Abstract
Background: In clinical practice, Preoperative differentiation between hepatocellular carcinoma and intrahepatic cholangiocarcinoma is challenging but critical for treatment decisions.
Objective: This study investigated the discriminatory power of the stretched-exponential model and fractional-order calculus model parameters for hepatocellular carcinoma versus intrahepatic cholangiocarcinoma in orthotopic xenograft nude mice.
Methods: Prototype orthotopic xenograft models of hepatocellular carcinoma and intrahepatic cholangiocarcinoma were developed using 20 nude mice divided into two groups and separately transplanted with MHCC97H and HUCCT1 cells. Readout-segmented diffusion-weighted imaging with multiple b-values (0-2000 s/mm2) was obtained using a 3.0-T magnetic resonance imaging scanner. The apparent diffusion coefficient was calculated using the mono-exponential model. The distributed diffusion coefficient and intravoxel water molecular diffusion heterogeneity (α) were calculated using the stretched-exponential model. The diffusion coefficient (D), fractional-order derivative in space (β), and spatial parameter (μ) were calculated using the fractional-order calculus model. The liver and tumor specimens of nude mice were immunostained after euthanasia to clarify the liver cancer type. Differences in diffusion-related parameters between the groups were evaluated using Mann-Whitney U-test and univariate logistic analysis. Receiver operating characteristic curves were used to assess the diagnostic efficacy of each parameter. P<0.05 was deemed significant.
Results: α, D, and β were significant discriminators between the groups. The area under the curve for these three variables was 0.890, 0.830, and 0.870, respectively, with cutoff values of 0.491, 0.435, and 0.782, respectively.
Conclusion: The stretched-exponential model parameters α and the fractional-order calculus model parameters D and β showed high diagnostic efficacy in discriminating intrahepatic cholangiocarcinoma from hepatocellular carcinoma in orthotopic xenograft nude mouse models.

§ §

◆ Directions ◆
Answer each question using the abstract, numbering your answers to match.
1. How many nude mice were used to develop the orthotopic xenograft models?
2. Which two cell lines were transplanted into the two groups?
3. What was the area under the curve for α?
The lines after this sentence have no connection to the abstract.

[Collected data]
§ §

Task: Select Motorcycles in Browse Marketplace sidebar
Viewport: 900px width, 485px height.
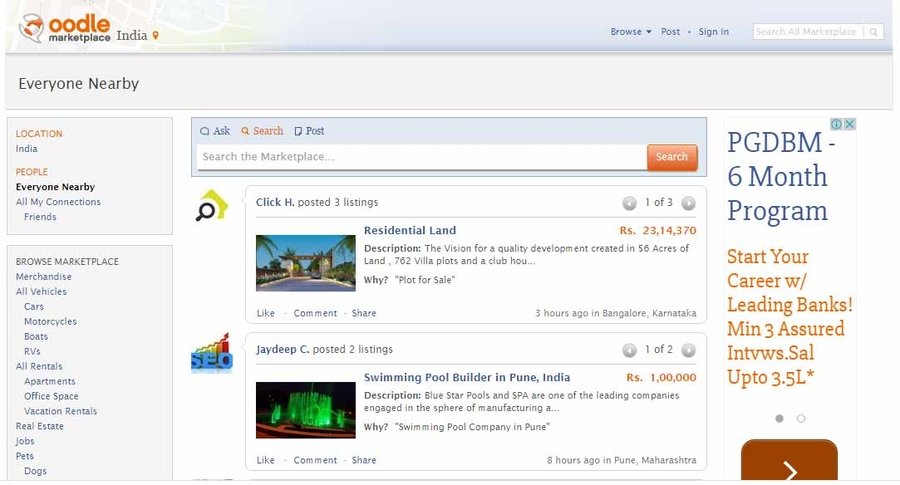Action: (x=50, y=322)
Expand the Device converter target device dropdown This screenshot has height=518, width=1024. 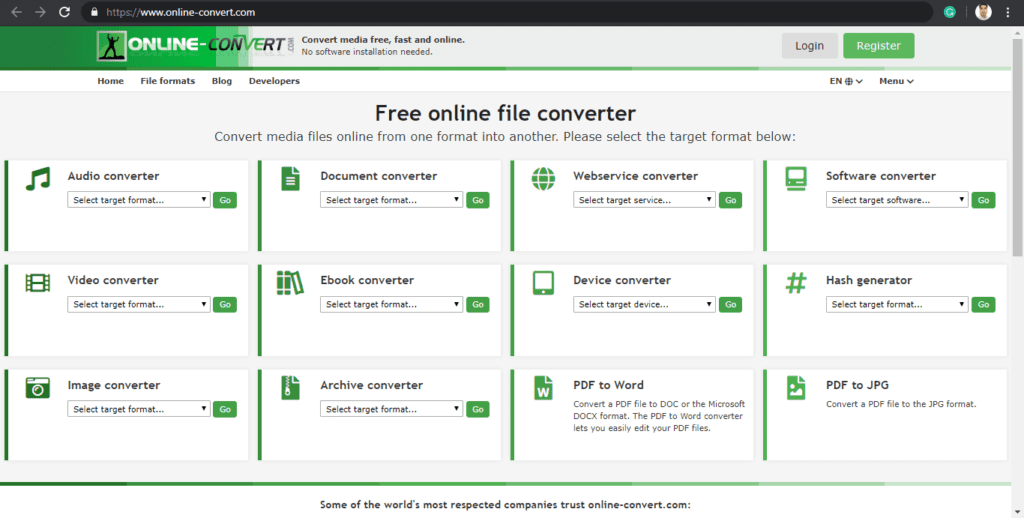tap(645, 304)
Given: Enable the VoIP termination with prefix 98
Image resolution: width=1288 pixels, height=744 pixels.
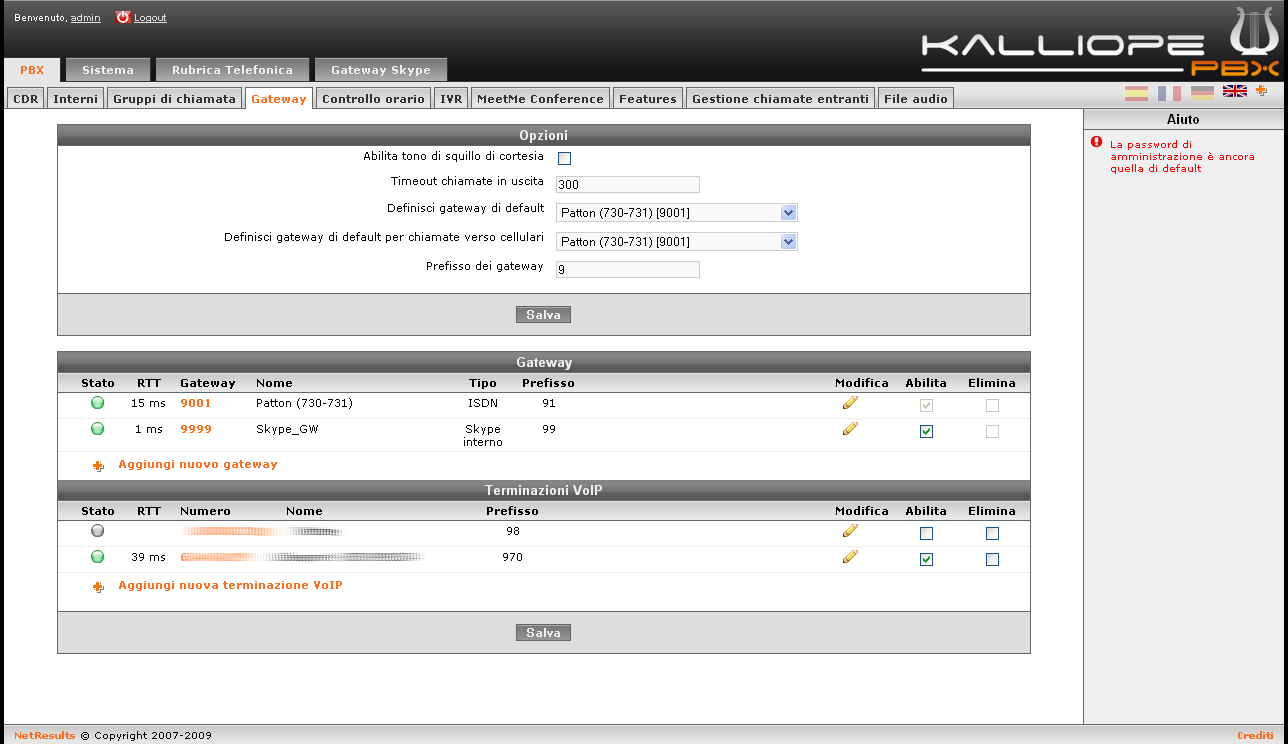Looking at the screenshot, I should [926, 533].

§ §

◆ Response to this exercise ◆
1. 20
2. MHCC97H and HUCCT1
3. 0.890